Managed code and COM are brought together through the magic of COM Interop. Briefly, this allows two things to happen:
- Managed code can make calls through a COM interface just as if they were a regular method calls.
- Managed classes can implement COM interfaces so that they may be called as COM objects from either native or managed code.
Let’s take each of these in turn. (If you already know how COM Interop works, you can skip the following two sections.)
Calling COM objects from Managed code
The Common Language Runtime, CLR or just the “Runtime”, can make a COM object look just like a regular managed object. This is a special kind of object called a “Runtime Callable Wrapper” or RCW. RCWs bridge the managed, garbage-collected world with the native, ref-counted world. An RCW is created when “an IUnknown enters the runtime” (IUnknown is the minimum interface that all COM objects must implement). When does that happen? Usually, as the result of an interop call to a native method which hands back a COM interface. In fact, typically, it’s the result of method call on an existing COM object. Since that sounds a little bit like a “chicken and egg problem”, let me give a concrete example.

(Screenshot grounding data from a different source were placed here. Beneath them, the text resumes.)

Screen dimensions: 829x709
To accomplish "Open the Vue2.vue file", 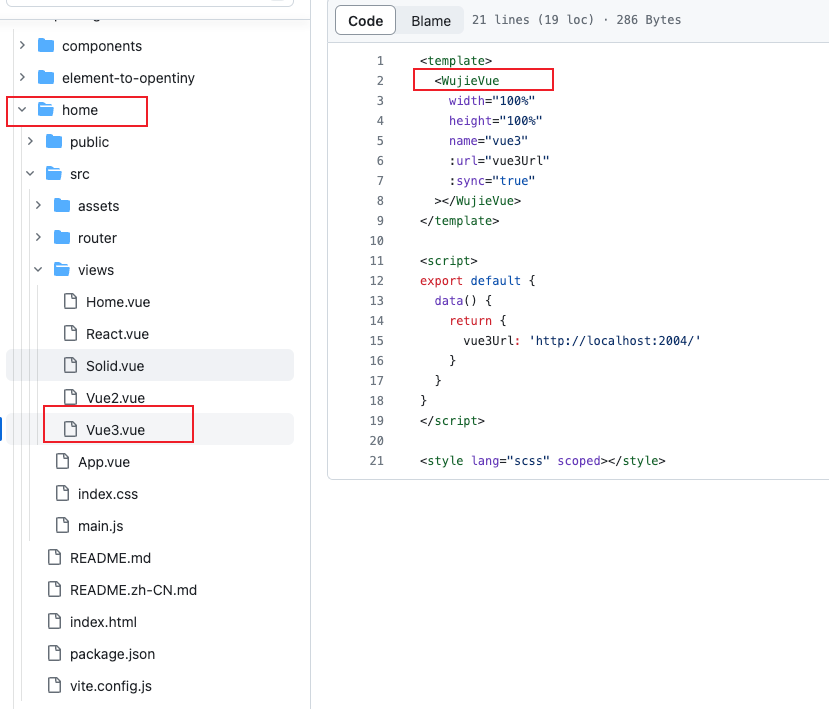I will coord(115,398).
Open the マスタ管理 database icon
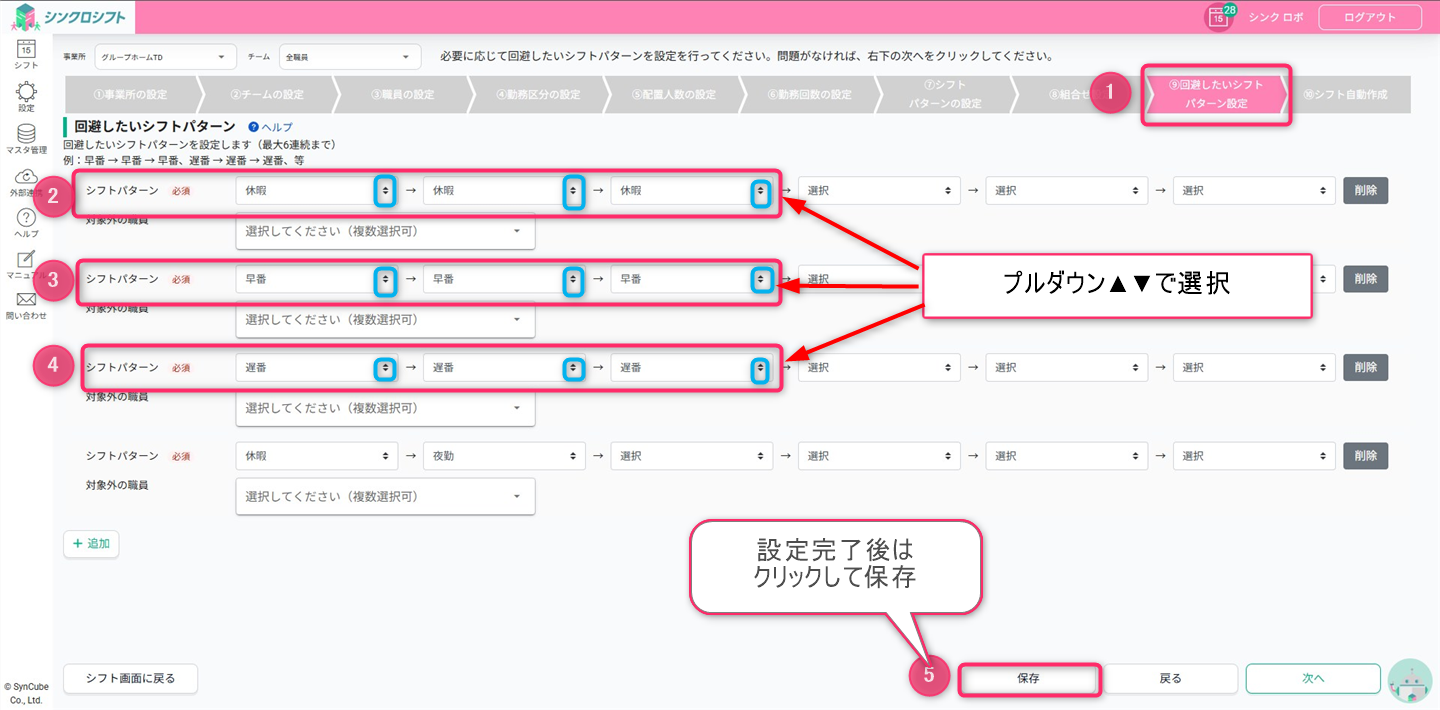The height and width of the screenshot is (710, 1440). click(x=26, y=136)
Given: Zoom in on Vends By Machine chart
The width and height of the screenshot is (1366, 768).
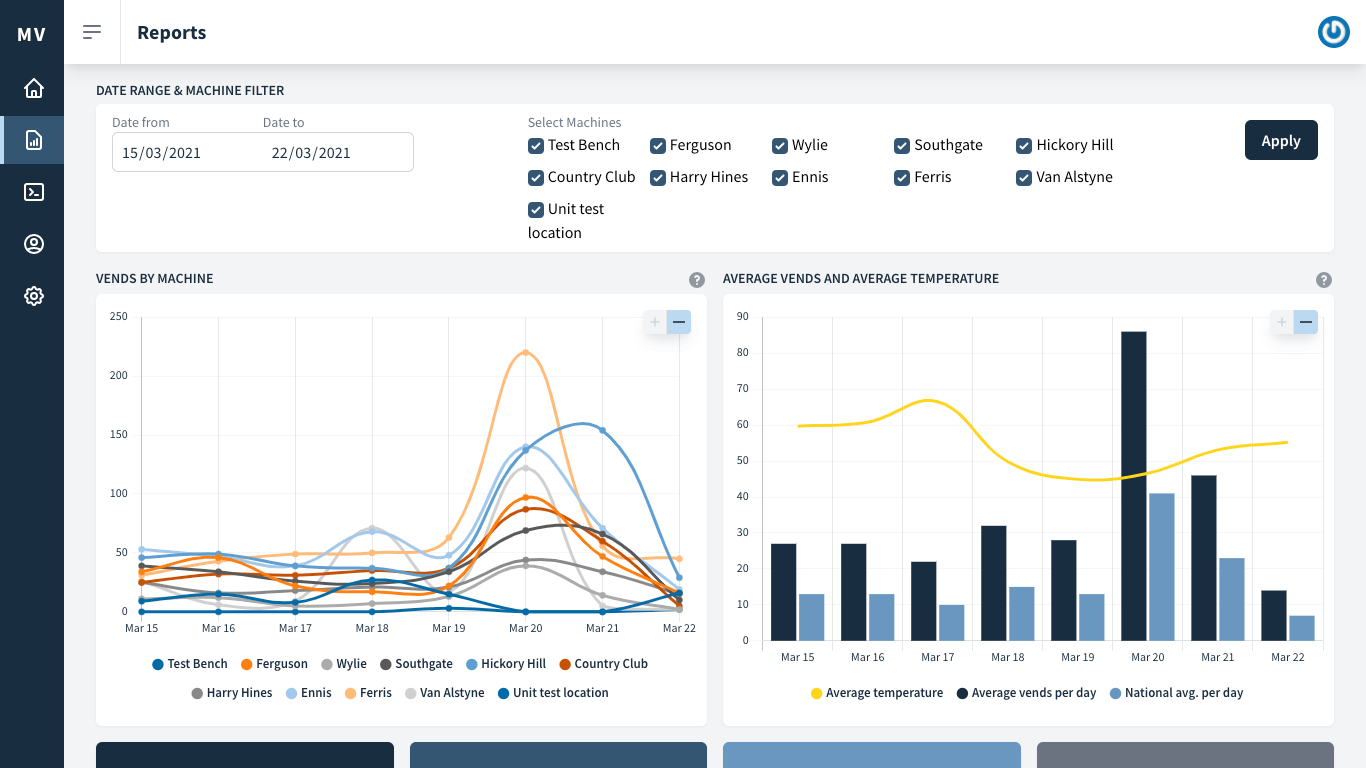Looking at the screenshot, I should coord(655,322).
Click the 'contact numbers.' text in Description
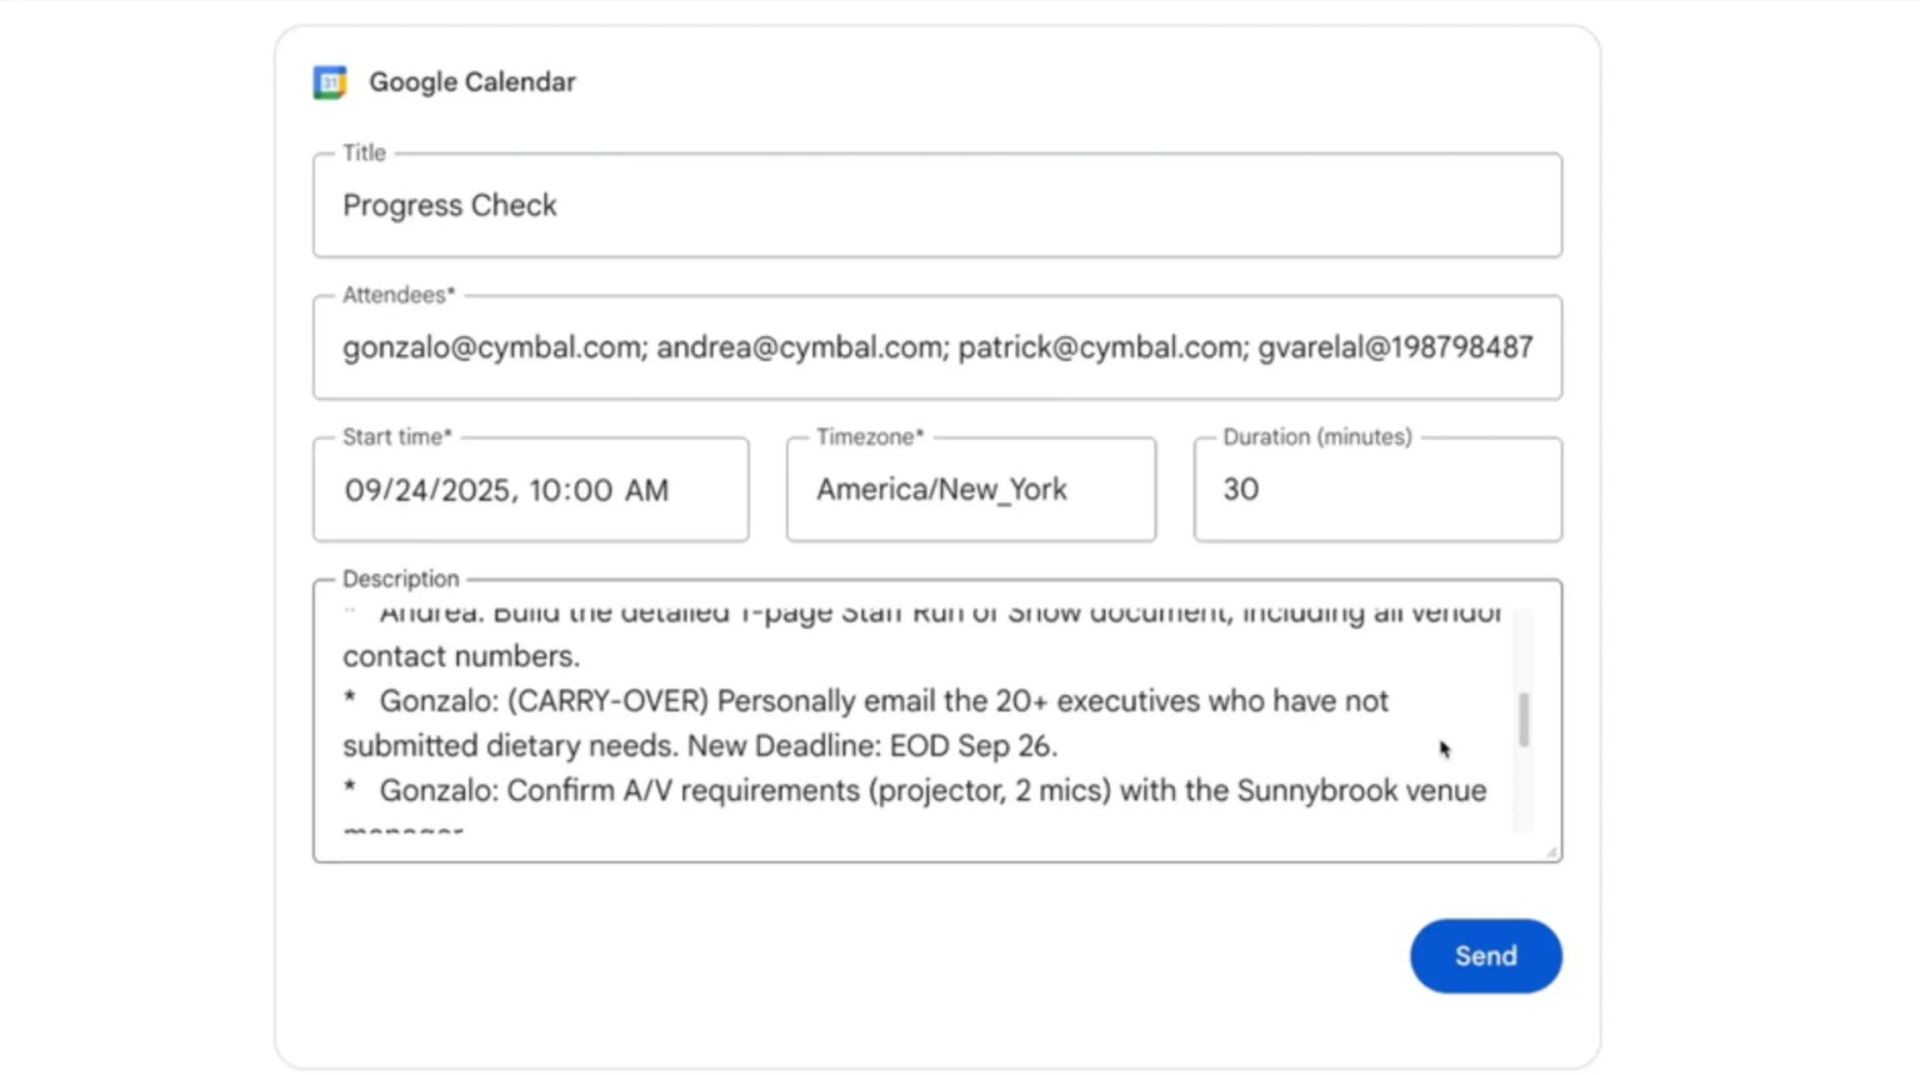 click(461, 657)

At the heart of the Visual Studio platform lies the Global Service Provider. This service provider keeps track of services offered up (“proffered”) by components in the system. Other components can request a service by calling the IServiceProvider.QueryService method on the Global Service Provider object. If successful, the service returned to the caller will be another COM object, identified by a pointer to its IUnknown interface. If the component making the QueryService call is managed then, at the point where that pointer enters the Runtime, an RCW is created for the service. Of course, this still begs the question: “How did the managed component get hold of the Global Service Provider?”. The answer is that the Global Service Provider was passed to the managed component by the platform when that component was first initialized.

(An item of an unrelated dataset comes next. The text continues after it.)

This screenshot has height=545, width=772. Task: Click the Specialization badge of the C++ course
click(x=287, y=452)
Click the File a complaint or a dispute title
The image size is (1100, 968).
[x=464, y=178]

Implementing COM interfaces on managed objects
The tools and the Runtime make this very easy. To implement a COM interface on a managed object, you first need to locate or create an interop assembly containing the managed equivalent of that COM interface. By referencing that interop assembly from managed code and writing classes which implement those interfaces, you create COM compatible managed classes. There are a few other requirements (e.g. your classes must also be marked as COM visible either at the assembly level or on a per class basis), but otherwise it’s straightforward. When an instance of once of these classes is passed through the interop layer to native code, the CLR creates a COM Callable Wrapper or CCW. The CCW, among other things, preserves all the COM rules about identity and the lifetime of the wrapped object. For example, for as long as at least one native component holds a reference on the CCW, then the underlying managed object cannot be claimed by the Garbage Collector, even if there are no other managed roots. As far as the native code is concerned, it deals with an IUnknown, unaware that the object is really a managed object.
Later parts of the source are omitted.